Las doctrinas religiosas
imperantes en el siglo XIX fomentaron la creencia de que la mujer dependía del
hombre; pero también de que estaba especialmente dotada en el terreno
espiritual y emotivo. De ahí se llegó a la conclusión de que su puesto en la
sociedad consistía en cumplir sus funciones de esposa y madre. Así pues, la
mujer victoriana se convirtió en el sostén afectivo de la familia y en ella
recaían los cuidados de los hijos, de su salud y educación, sobre todo de las
niñas, y en la responsable de la difusión de los valores morales de la
sociedad.
El lugar de la mujer en el ámbito
privado ya se fijó en muy temprana época, cuando los creadores de la sociedad
patriarcal comenzaron a esbozar sus teorías en el siglo XVIII. Según estos
pensadores, que creían firmemente en el hombre como partícipe de la vida
pública, éste necesitaba imperiosamente del soporte de una mujer educada en los
deberes más estrictamente femeninos: proporcionar consuelo y agrado a su esposo
y llevar adelante la casa y la educación de los hijos. Aunque a partir de la
Revolución Francesa y, desde luego, en el siglo XIX, muchas mujeres criticaban
duramente este sistema por lo que suponía para ellas de pérdida de identidad y
de libertades, la mayoría de las chicas, cuya educación se dirigía hacia los
fines citados, terminaban por aceptar de buen grado su papel en esta vida. Así
pues, las mujeres desarrollaban toda su existencia en el ámbito más estricto de
la vida doméstica.
Aunque era costumbre, en las
familias acomodadas, que la madre diera a criar a sus hijos a una nodriza, su
presencia se dejaba notar en la educación de los niños desde su más tierna
infancia. La madre vigilaba atentamente su alimentación y su higiene; se
ocupaba de que fueran vestidos de la manera más adecuada y les enseñaba a rezar
sus oraciones, es decir, les preparaba para su ingreso en la comunidad
religiosa a la que los padres pertenecían. La madre era también la responsable
de mantener los vínculos familiares y sociales; así era ella quién solía a sus
hijos a visitar a los abuelos o a los tíos y también quién fomentaba la
relación con niños de familias de la misma clase social, pues era consciente de
que entre ellos hallarían, con seguridad, los futuros consortes de su prole.
La madre de familia nunca
terminaba sus tareas.

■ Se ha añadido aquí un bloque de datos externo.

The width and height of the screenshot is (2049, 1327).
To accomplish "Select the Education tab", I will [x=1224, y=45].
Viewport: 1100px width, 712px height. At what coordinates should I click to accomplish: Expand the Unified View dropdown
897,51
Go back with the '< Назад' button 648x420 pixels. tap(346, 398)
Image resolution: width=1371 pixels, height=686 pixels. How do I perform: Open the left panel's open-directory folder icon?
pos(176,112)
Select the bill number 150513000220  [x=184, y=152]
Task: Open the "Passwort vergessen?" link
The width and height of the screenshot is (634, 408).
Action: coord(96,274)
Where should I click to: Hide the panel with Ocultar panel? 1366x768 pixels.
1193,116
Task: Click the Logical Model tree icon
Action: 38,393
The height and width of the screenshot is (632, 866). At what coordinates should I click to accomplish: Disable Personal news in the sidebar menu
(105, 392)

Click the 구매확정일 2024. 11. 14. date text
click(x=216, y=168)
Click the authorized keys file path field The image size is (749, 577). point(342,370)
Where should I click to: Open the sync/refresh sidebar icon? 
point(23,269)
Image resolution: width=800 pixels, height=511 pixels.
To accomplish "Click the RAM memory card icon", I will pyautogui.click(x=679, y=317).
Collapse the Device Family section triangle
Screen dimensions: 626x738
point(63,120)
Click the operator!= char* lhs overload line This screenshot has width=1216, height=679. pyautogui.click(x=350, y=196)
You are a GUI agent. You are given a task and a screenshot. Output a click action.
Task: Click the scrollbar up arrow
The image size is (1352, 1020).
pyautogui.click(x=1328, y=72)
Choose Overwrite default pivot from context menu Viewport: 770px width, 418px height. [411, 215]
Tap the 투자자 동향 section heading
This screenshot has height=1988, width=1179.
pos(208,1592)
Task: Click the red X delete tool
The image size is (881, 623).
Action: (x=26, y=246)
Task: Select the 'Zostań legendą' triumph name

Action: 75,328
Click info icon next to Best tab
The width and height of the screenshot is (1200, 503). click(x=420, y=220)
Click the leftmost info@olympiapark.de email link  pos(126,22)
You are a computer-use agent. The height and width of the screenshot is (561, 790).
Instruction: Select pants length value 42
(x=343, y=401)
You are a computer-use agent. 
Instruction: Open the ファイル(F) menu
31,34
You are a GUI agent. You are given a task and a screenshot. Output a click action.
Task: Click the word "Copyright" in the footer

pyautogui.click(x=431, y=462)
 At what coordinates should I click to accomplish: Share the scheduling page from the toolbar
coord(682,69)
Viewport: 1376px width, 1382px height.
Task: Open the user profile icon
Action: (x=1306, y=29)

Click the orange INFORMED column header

También enseñaba a sus hijas las labores propias de su
sexo, como coser y bordar. Además y, aunque se suponía que, cuando tuvieran su
propia casa, dispondrían de servicio doméstico, las niñas debían saber llevar a
la perfección una casa que a veces era grande, con una familia extensa y un muy
numeroso servicio doméstico.
Curiosidades:
La enseñanza de los buenos
modales sociales, por ejemplo, la corrección en la mesa, formaba parte del
“trabajo” de una madre de familia.
La relación entre las madres
victorianas y sus hijas jóvenes o adolescentes era de escasa intimidad y
confianza. Ante todo, las señoras eran educadoras muy rígidas, pues se creía en
la obligación de inculcar principios morales cuya transgresión era socialmente
reprobable. Respecto a los secretos de la concepción o relaciones sexuales,
eran temas absolutamente tabúes que ni siquiera se nombraban; es más, una
verdadera señora ni siquiera mencionaba de manera franca a un niño aún no
nacido. No obstante, las chicas veían en sus madres a las personas en quienes
podían confiar en caso de necesidad o para resolver sus problemas personales,
aunque no en sus dificultades matrimoniales; era proverbial que las damas
victorianas, ante las desavenencias entre la pareja, advertían a sus hijas
casadas que “quién escoge la cama, tiene que dormir en ella”.